Anonymous Coward | more than 2 years ago | (#40989853)

They have found a way to convict people who haven't committed any provable crime. If it was found guilty on Copyright Infringment, it would be one thing, (police and prosecutors typically tack on as many offenses as they can), but to NOT be convicted of Copyright Infringment and still be sent to prison is absolutely insane.

They can effectively charge anyone who has ever downloaded anything from the internet.

Steve Wozniak on Internet Freedom (1)

dgharmon (2564621) | more than 2 years ago | (#40989959)

link [rt.com]

"[W]hat Kim Dotcom ran is just a service that's like a post office. He was the post office it was being mailed to,"

"Why do you shut down the post office thinking that's where the problem is?

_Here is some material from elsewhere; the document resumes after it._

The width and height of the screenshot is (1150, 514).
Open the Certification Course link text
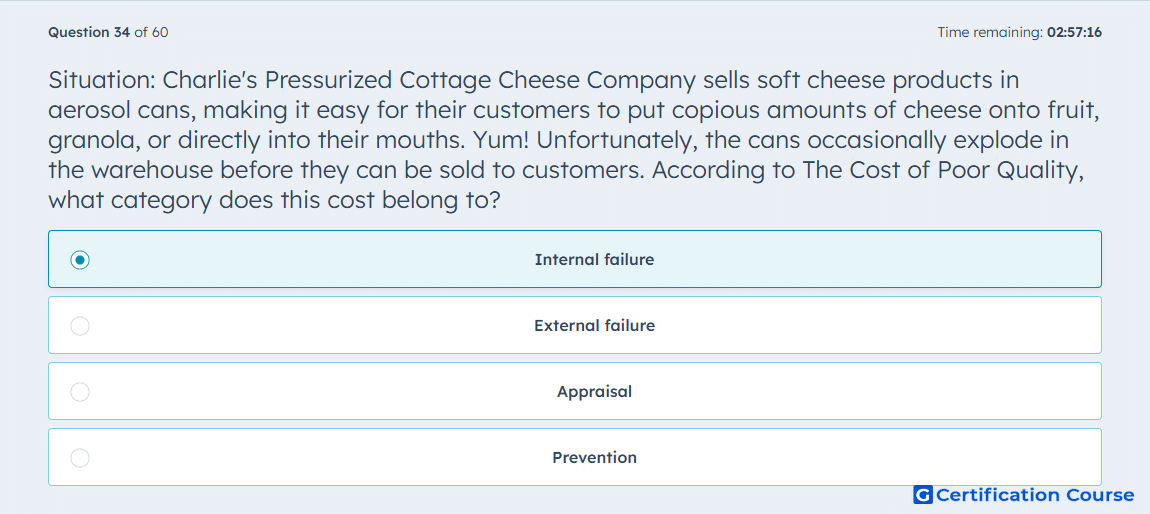[1035, 496]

It's not,"

This has caused me to now quit renting video. (0)

Anonymous Coward | more than 2 years ago | (#40990007)

I will never rent again and I will not renew my HBO movie channels and that is the fact jack fuckem.

Stuff (0)

Anonymous Coward | more than 2 years ago | (#40990153)

Lawyers opened the law database, pressed Ctrl+F and typed in "piracy". The only result was a chapter on "conspiracy to defraud". Close enough, let's sue!

UK is? (1)

Anonymous Coward | more than 2 years ago | (#40990229)

U$A little bitch.

Facilitating Infringement (0)

Anonymous Coward | more than 2 years ago | (#40990259)

Wouldn't this extend to include IDK, Microsoft, HP, Dell, Huewai, and anyone else that creates OSs, Systems, network cards. Oh the ISPs should be held accountable too, they provide access. This is rediculous.

Dear FACT (1)

GameboyRMH (1153867) | more than 2 years ago | (#40990589)

I don't live in a corporatist police state and I am serving just a shitload of torrents right now in addition to my large sneakernet operation and free offerings of pirate education. Does that make you mad? Come get me, fuckers.